この『聖書のたとえ話』は、日本基督教団大磯教会の聖書研究祈祷会で話したものを纏めたものです。イエス・キリストのたとえだけではなく、新約聖書に出てくるたとえをその都度探し出し取り上げています。したがって、ここに集めたたとえ話は、有名なたとえ話だけではありません。パウロが語ったたとえ話も取り上げています。全部で57のたとえ話を取り上げています。

聖書のたとえ話は、現代の私たちとは生活様式も違い理解しにくいことも多いのです。そこで、まず、その解説をし、そして、そのたとえ話の中心点を知ることを心掛けました。

ところで、新約聖書の中のたとえ話のほとんど9割は主イエスのたとえです。主イエス以外には、たとえを宣教の手段として使った人はいないといっていいでしょう。主イエスは、置かれた厳しい状況の中で、弟子たちや人々に、神の国のことや信仰の事柄を分かりやすいたとえを、なじみ深い言葉で平易に語っています。それは主イエスにしか語り得ない話です。そして、現代の私たちには、時代も環境も習慣も違うので分かりにくいことも、当時の人々には誰もがわかる話だったのです。だだ、話が分かるということと、そこで語られた真理を理解することとは必ずしも一致しません。それを読み解く一助となれば幸いです。

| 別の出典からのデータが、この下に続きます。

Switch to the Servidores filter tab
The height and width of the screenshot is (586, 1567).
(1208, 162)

そして、気が付くことは、主イエスが語るたとえは神の国について語っていますが、パウロの語るたとえは、イエス・キリストの福音を語っていることです。それは当然のことですが、キリストの福音が異邦人へと、どのように伝えられたかを語っています。たとえば、ローマの信徒への手紙11章16節以下の「接ぎ木されたオリーブ」のたとえでは、異邦人の救いが、イスラエルというオリーブの木に接ぎ木された野生のオリーブにたとえられています。神に選ばれた良いオリーブであるイスラエルの切り取られたあとに接ぎ木されたと語っています。この関係はイスラエルと教会のことをパウロは語っているのです。そして、このたとえでは、接ぎ木された野生のオリーブのことだけが語られているのではありません。その傍らに、切り取られた良いオリーブの枝が置かれているのです。神の救いの歴史では、相反する2つが混じり合う歴史です。神はオリーブの木を根元から切りません。神は、切る時にも、生かすことを考えられるのです。神の愛と厳しさは、恵みの神の2つの現れ方にほかなりません。

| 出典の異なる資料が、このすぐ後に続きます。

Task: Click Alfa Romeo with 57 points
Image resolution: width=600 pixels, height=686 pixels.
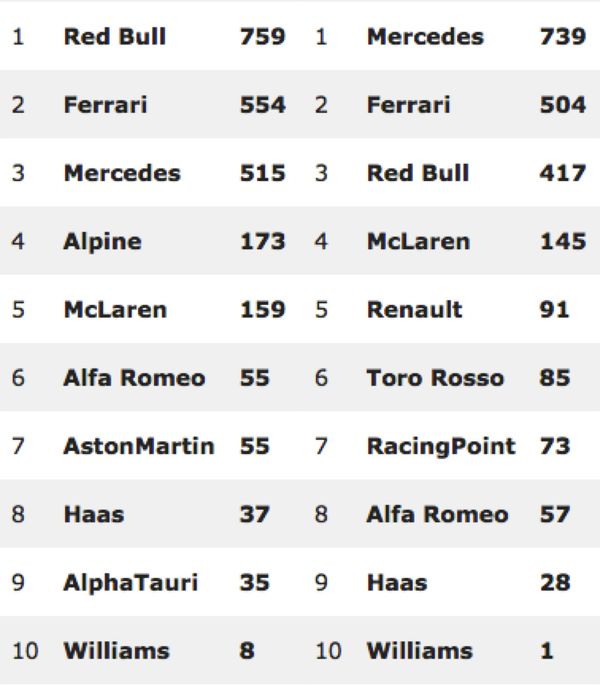Action: tap(437, 514)
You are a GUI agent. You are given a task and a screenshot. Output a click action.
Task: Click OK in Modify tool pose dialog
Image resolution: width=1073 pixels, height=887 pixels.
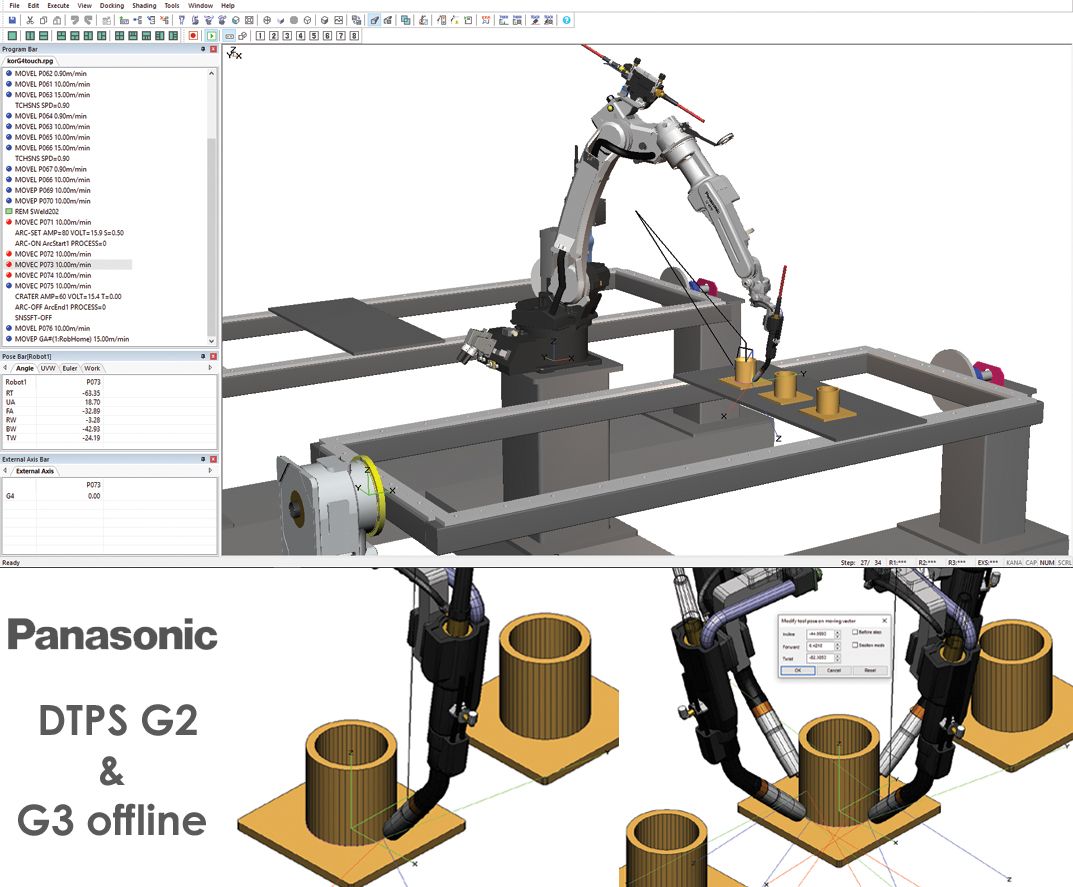797,671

私たちは新型コロナ・ウイルスのパンデミックを経験しています。いつ収束するのかまだ分かりません。人間の思い上がりに対する裁きかもしれません。自然破壊による地球温暖化に対する警鐘とも思われます。しかし、神は裁きを行う時にも、恵み深いのです。私たちは試練に遭う前から慌てふためく土の器です。しかし、その中に納められているキリストの福音のゆえに、「四方から苦しめられても行き詰まらず、途方に暮れても失望せず、虐げられても見捨てられず、打ち倒されても滅ぼされない」(コリントの信徒への手紙(二)4章8―9節)キリスト者の生き方があるとパウロは言います。それらを乗り越えて行く力を福音は持っているのです。神が共にいてくださるのです。

この本は、新型コロナ・ウイルスの感染の不安の中で、不安と困難の中にある皆様に、ささやかなクリスマスプレゼントとして贈ります。